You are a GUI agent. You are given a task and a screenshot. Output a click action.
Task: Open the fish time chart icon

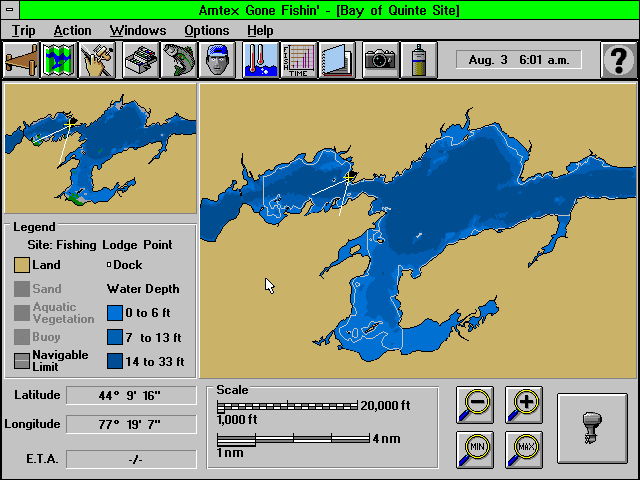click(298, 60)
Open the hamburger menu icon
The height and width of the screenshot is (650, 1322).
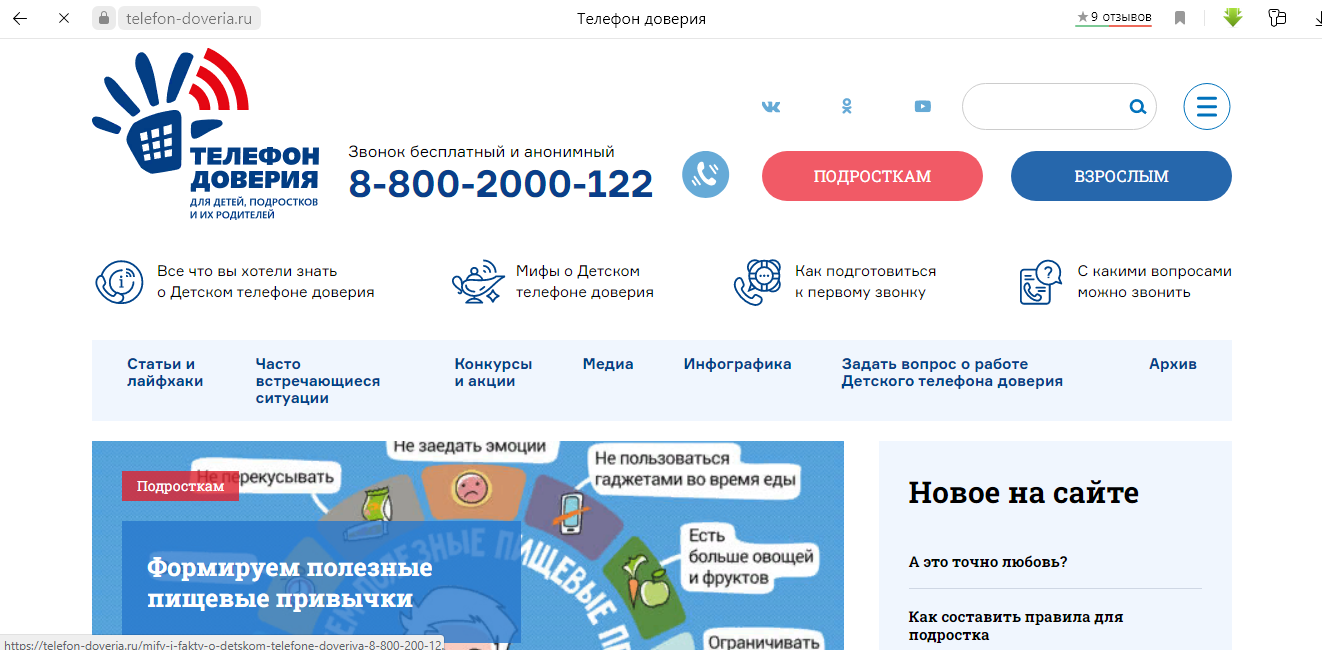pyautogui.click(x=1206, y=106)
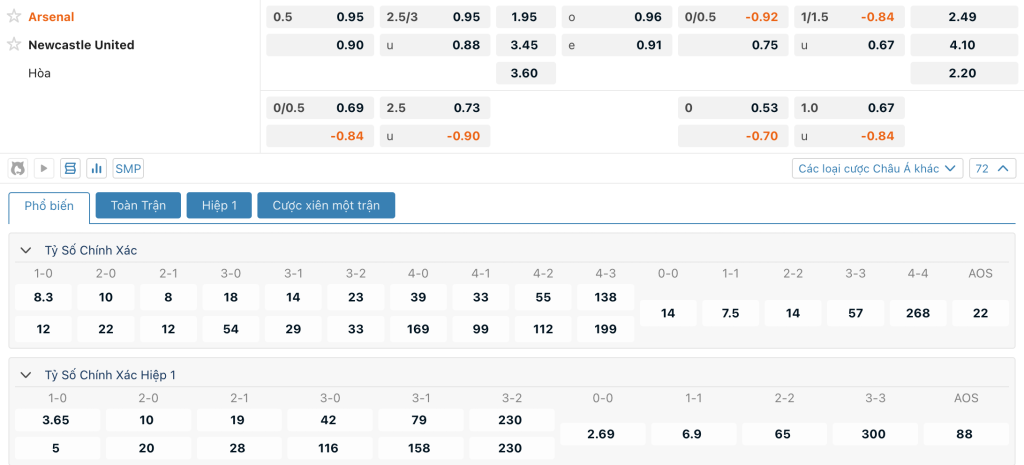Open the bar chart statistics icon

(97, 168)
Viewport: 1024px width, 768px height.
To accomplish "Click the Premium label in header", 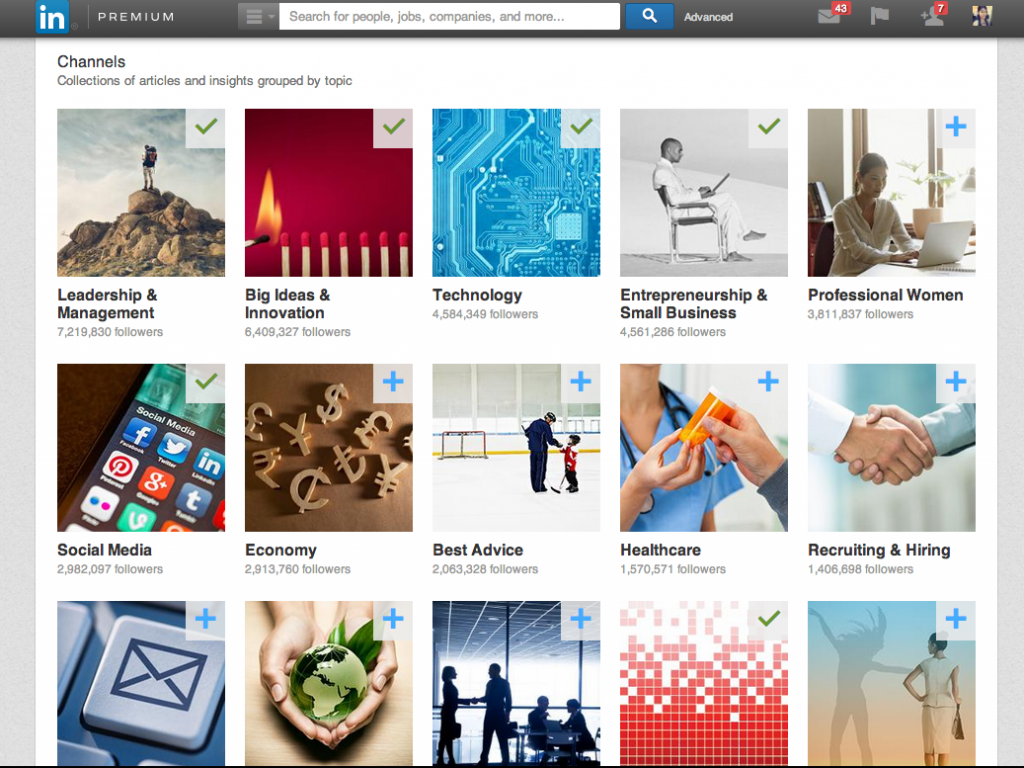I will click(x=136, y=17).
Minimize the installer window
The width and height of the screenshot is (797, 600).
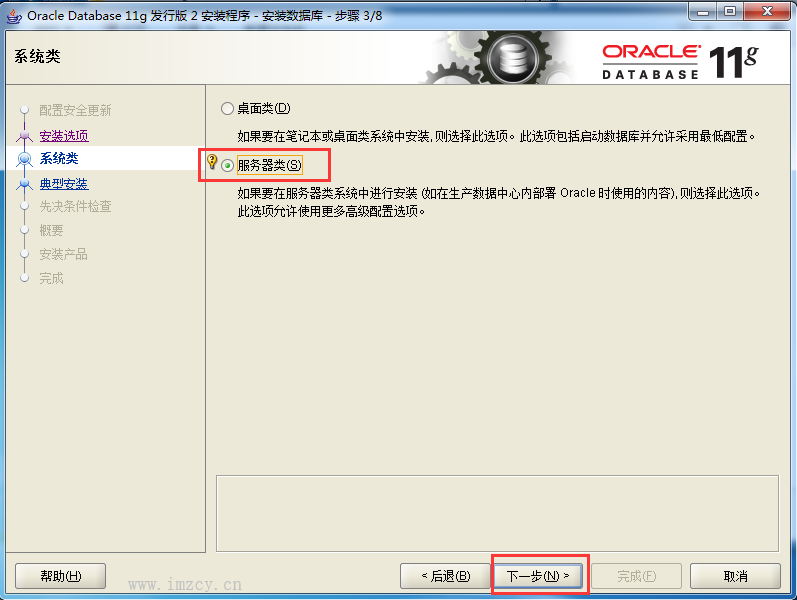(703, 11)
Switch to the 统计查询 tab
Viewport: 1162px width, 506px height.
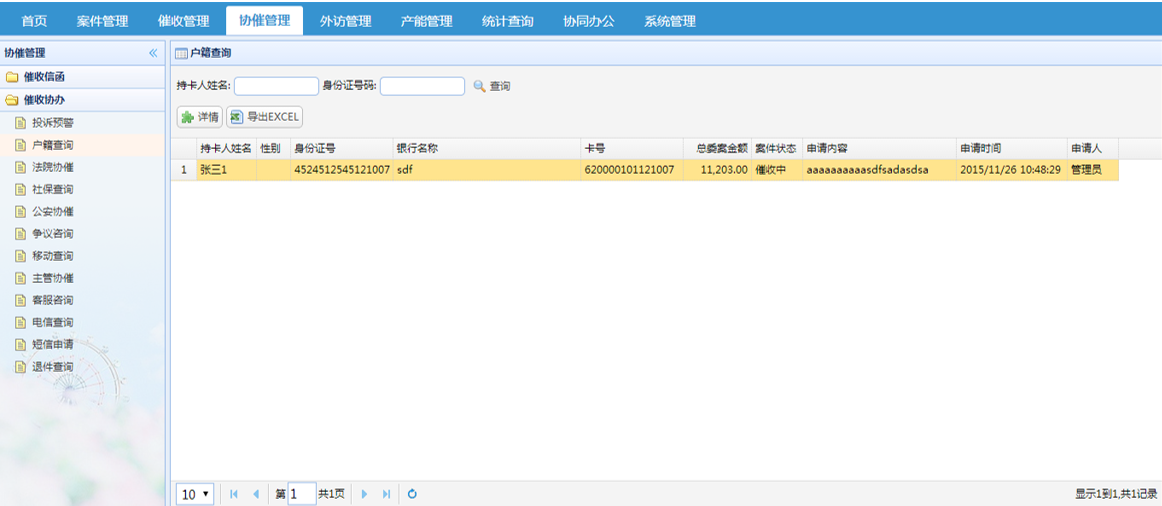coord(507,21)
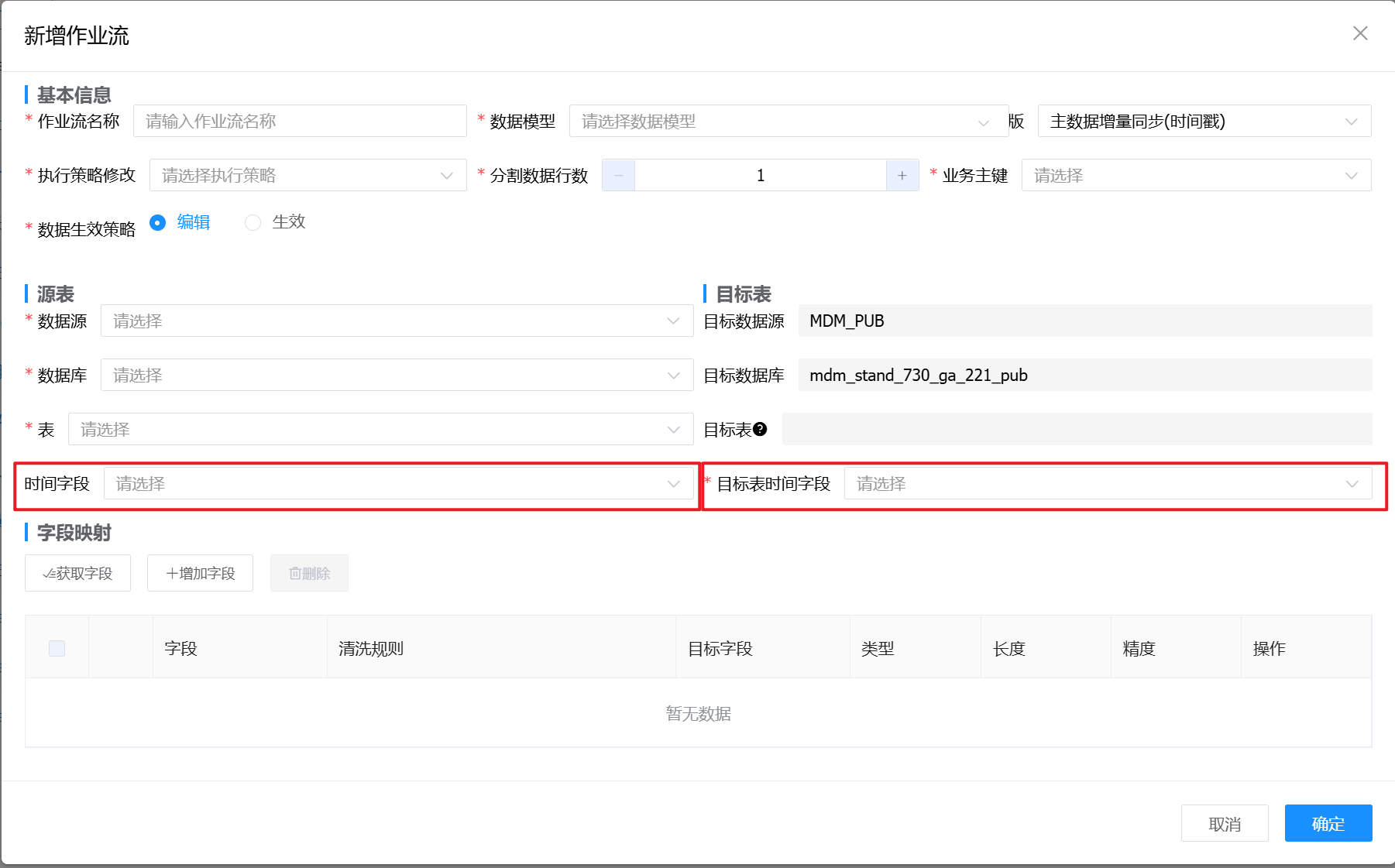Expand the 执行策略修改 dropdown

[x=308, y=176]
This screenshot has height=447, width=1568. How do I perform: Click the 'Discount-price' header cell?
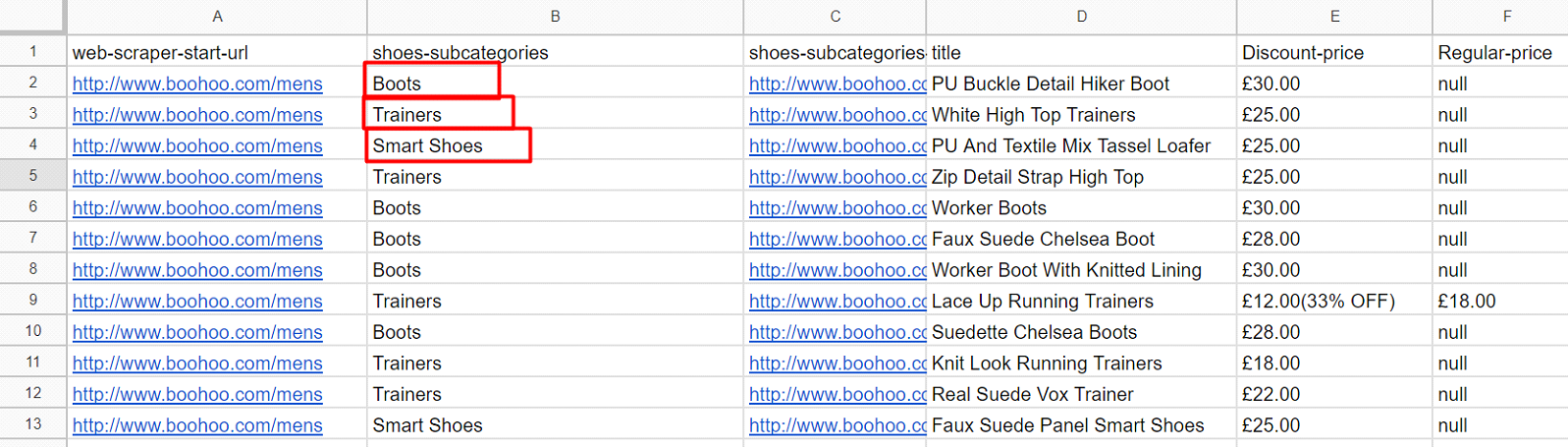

^^^^

### What you will do
Give again, word for word, the line that contains "Viewport: 1162px width, 506px height." and every line after it through the end of the entries; omit the pictures.

### Answer for this exercise
Viewport: 1162px width, 506px height.
coord(507,21)
Expand the 执行策略修改 dropdown

[x=308, y=176]
This screenshot has height=447, width=1568. How do I perform: Click the 'Discount-price' header cell?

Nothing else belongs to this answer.